— Чертов Моше, — усмехнулся я, — опять твои штучки. Никогда ты не переменишься.
И все-таки после этого эпизода передо мной встал еще один вопрос, который следует присоединить к тем, что я задаю себе по поводу нашего кантора. В конце концов, может быть, я был прав в ту ночь, когда так напился. Может быть, Моше-сумасшедший, который не был ничьим сыном, был всем нам отцом.
ВЕЧНЫЙ ЖИД
Никто не знал, ни как его зовут, ни сколько ему лет. Может, он и не имел ни имени, ни возраста. Он не хотел иметь тех признаков, по которым обычно определяется или, по крайней мере, хоть опознается человек. Своим поведением, ученостью, разнообразием и противоречивостью позиций он стремился воплотить неизвестность, неуверенность. На голову выше всех, он использовал свои знания лишь для того, чтобы замутить всякую ясность, откуда бы она ни шла. Ему нравилось переставлять неподвижные точки, разрушать то, что казалось прочным; он упрекал Бога за то, что Он изобрел вселенную.
Откуда он был? Какие были у него радости, какие опасения? К чему он стремился, что хотел забыть? Неизвестно. Знал ли он когда-нибудь в своей жизни женщину, счастье, разочарование? Тайна под семью замками. О себе он говорил только для того, чтобы окончательно запутать: да и нет значили одно и то же, добро и зло тянули в одном и том же направлении. Он строил свои теории и тут же разрушал их, применяя одни и те же средства. Чем больше человек его слушал, тем меньше узнавал о его жизни, о его внутреннем мире. Он обладал сверхчеловеческой властью — изменять собственное прошлое.
Он внушал страх. Но, конечно, и восхищение. О нем говорили: "Опасный человек, он слишком много знает”. Ему это нравилось. Он таким и хотел
быть — одиноким, чуждым всем, непостижимым.
Он мог появиться где угодно, всегда неожиданно, чтобы потом, через неделю, через год, исчезнуть бесследно. И тут его, всегда неожиданно, всегда случайно, обнаруживали за горами или по ту сторону границы — то это был поразительный раввин, то делец, то скромный синагогальный служка. Он несколько раз проделал кругосветное путешествие, без денег и без бумаг; никто не знал, ни как, ни с какой целью. Может быть, для того он их и проделывал, чтобы никто никогда не узнал.

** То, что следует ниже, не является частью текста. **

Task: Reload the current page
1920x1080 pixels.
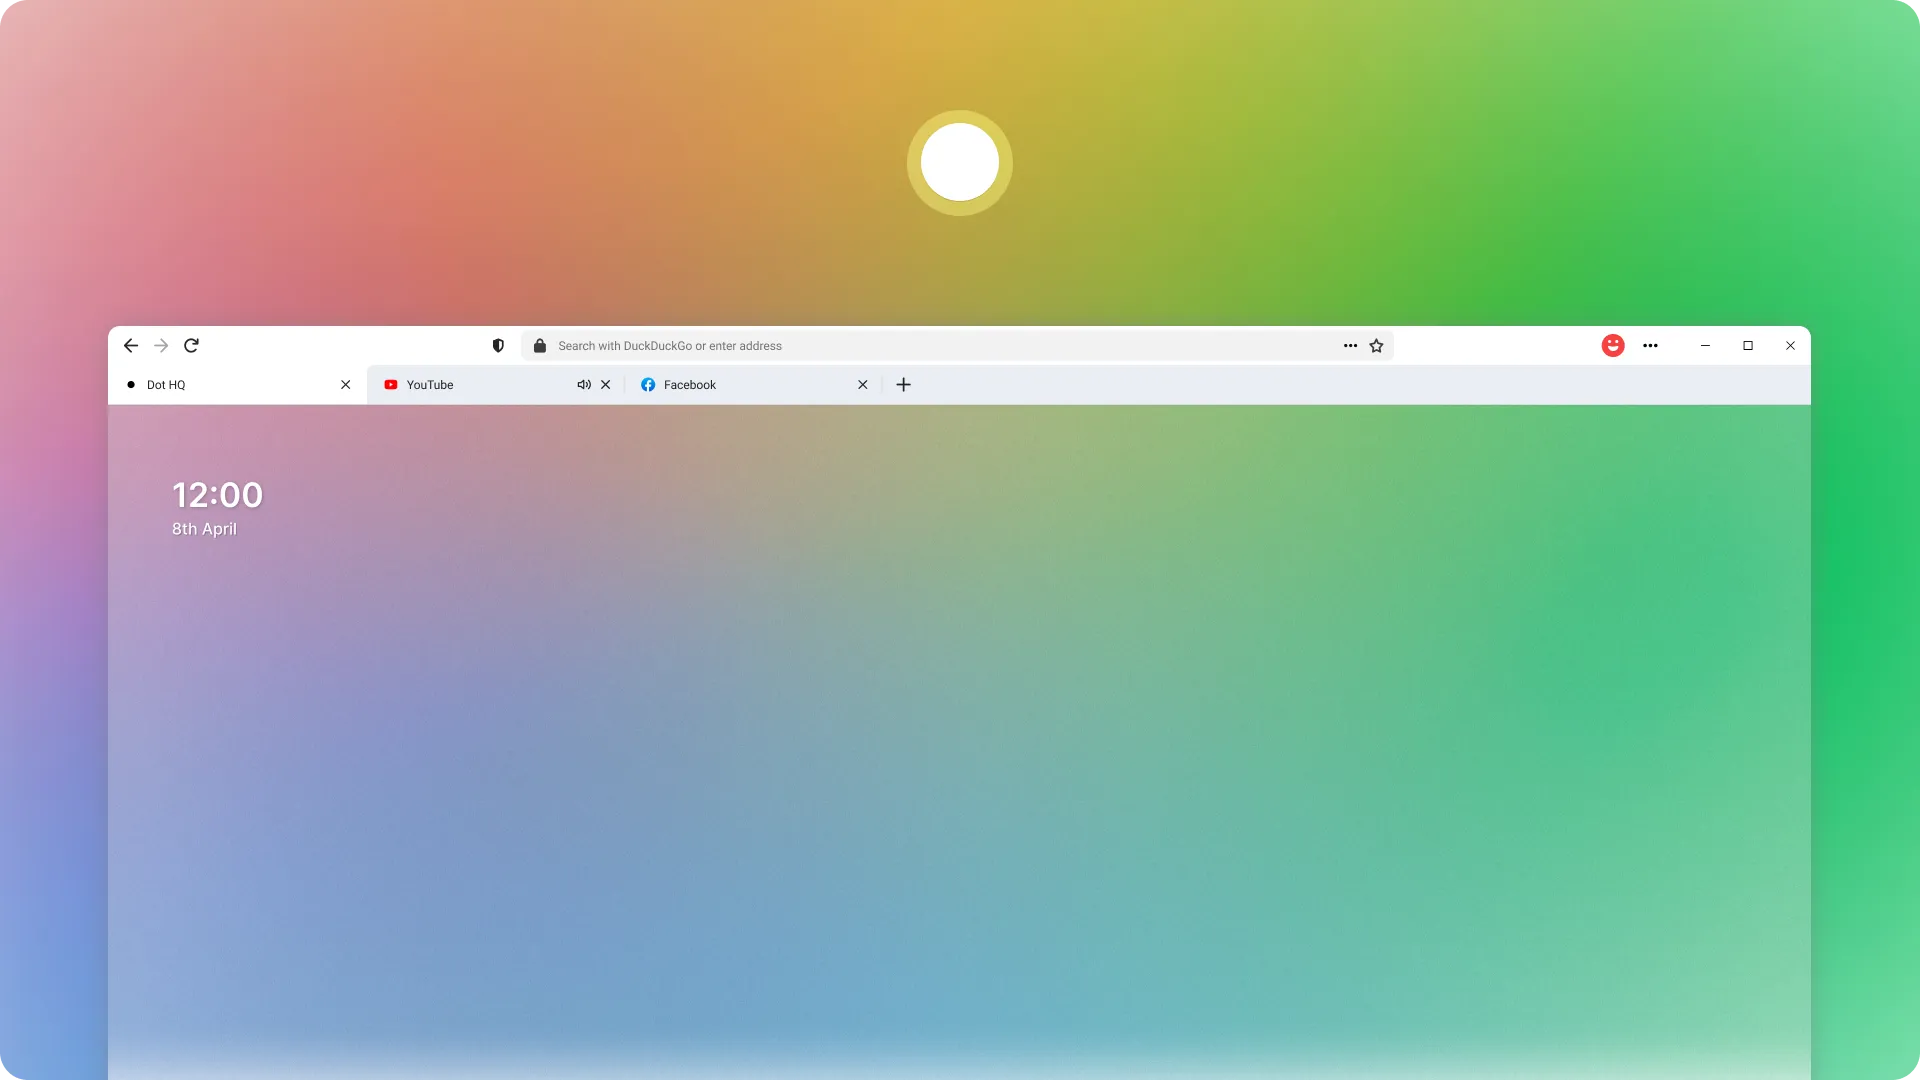Action: 191,345
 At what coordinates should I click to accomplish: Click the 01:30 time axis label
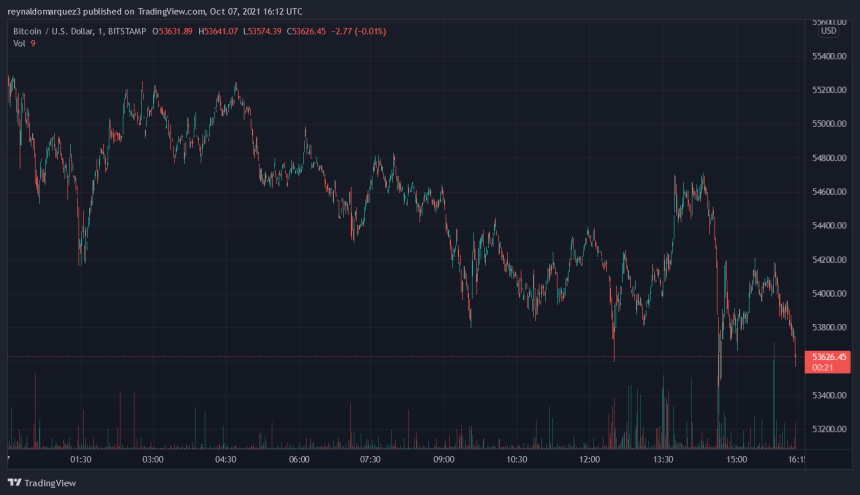click(81, 460)
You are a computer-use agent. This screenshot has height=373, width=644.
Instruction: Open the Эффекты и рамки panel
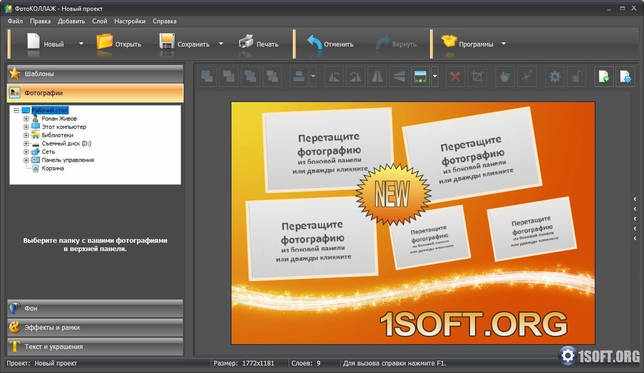click(95, 327)
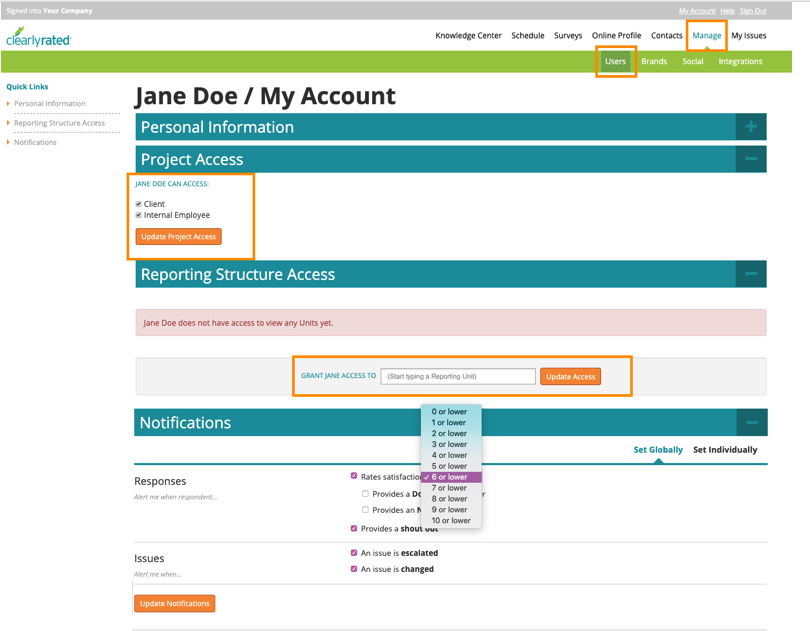Click the Update Project Access button

tap(178, 236)
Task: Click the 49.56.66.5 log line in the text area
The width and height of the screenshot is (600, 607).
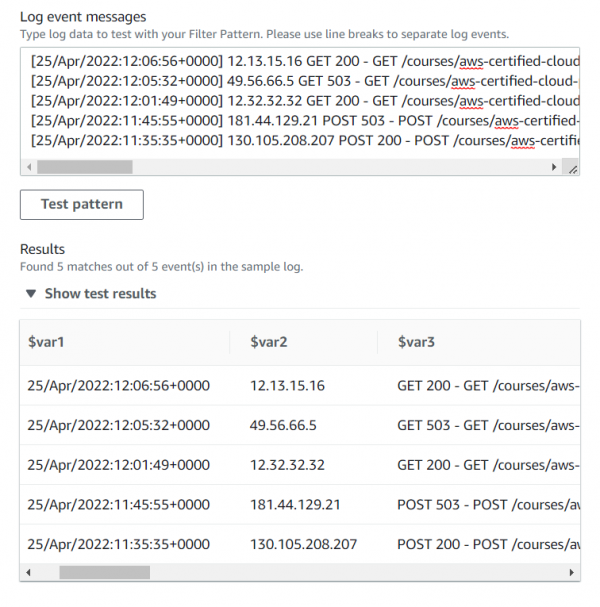Action: [300, 80]
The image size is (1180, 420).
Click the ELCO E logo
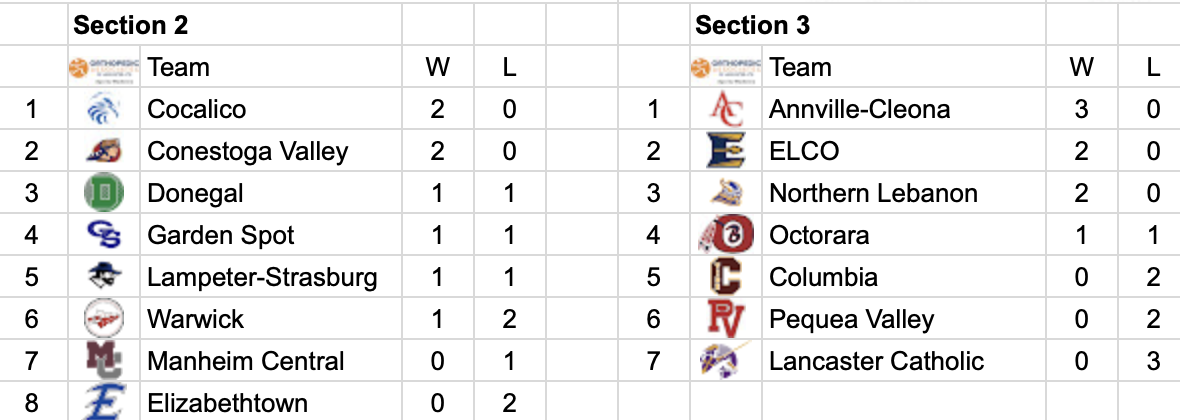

Местом его происхождения оказывался то Марракеш, то Вильно, то Кишинев, то Цфат, то Калькутта, то Флоренция. Он приводил массу доказательств, массу деталей, и каждый раз ему удавалось убедить слушателей, что теперь они, наконец, знают правду. На другой день все здание рушилось: он описывал, походя, сказочную атмосферу своего родного города где-нибудь в Китае или в Тибете. Его преувеличения были безмерны и выходили за пределы лжи; они становились мировоззрением.
Каков был результат его реальных или мнимых путешествий? Он говорил хорошо и много. Он владел тремя десятками древних и новых языков, в том числе венгерским и хинди. По-французски он говорил прекрасно, по-английски — безукоризненно, а идиш его принимал акцент любого собеседника. Зохар и Ведцы он читал наизусть. Вечный жид, он чувствовал себя дома в любой культуре.
Вечно грязный, вечно оборванный, он был похож на бродягу, ставшего клоуном, или на клоуна, изображающего бродягу. На его огромной, круглой, шишковатой голове всегда сидела крошечная шляпа; взгляд прятался за толстыми пыльными стеклами очков. Встречные, не знавшие его, отстранялись с отвращением. Надо сказать, что это доставляло ему большое удовольствие.
Три года в Париже я был его учеником. Близ него я узнал многое: узнал, как опасен язык и разум,
узнал, что такое гнев мудреца — и безумца тоже,— узнал таинственные пути мысли сквозь столетия и колебания этой мысли, но ничего не узнал о тайне, которая терзала — или защищала — его перед лицом больного человечества.
Наша первая встреча была краткой и бурной. Она произошла в старой синагоге на улице Павэ, куда я часто приходил в пятницу вечером, чтобы присутствовать на богослужении, которым встречают Царицу-Субботу.
После молитвы верующие окружили отвратительного старика, который, размахивая руками, стал объяснять им Сидру - главу Библии на предстоящую неделю. Голос его звучал хрипло и неприятно. Он говорил быстро, фразы так и наскакивали друг на друга, за ним трудно было поспеть; он делал это нарочно: его забавляло, что слушатели не понимают, в чем дело. Каждое слово, каждая мысль были понятны, и все-таки чудилось, что это самообман, что он издевается над теми, кто делает вид, будто понимает. Но никто не оказывал сопротивления: даже это чувство становилось каким-то нездоровым умственным наслаждением.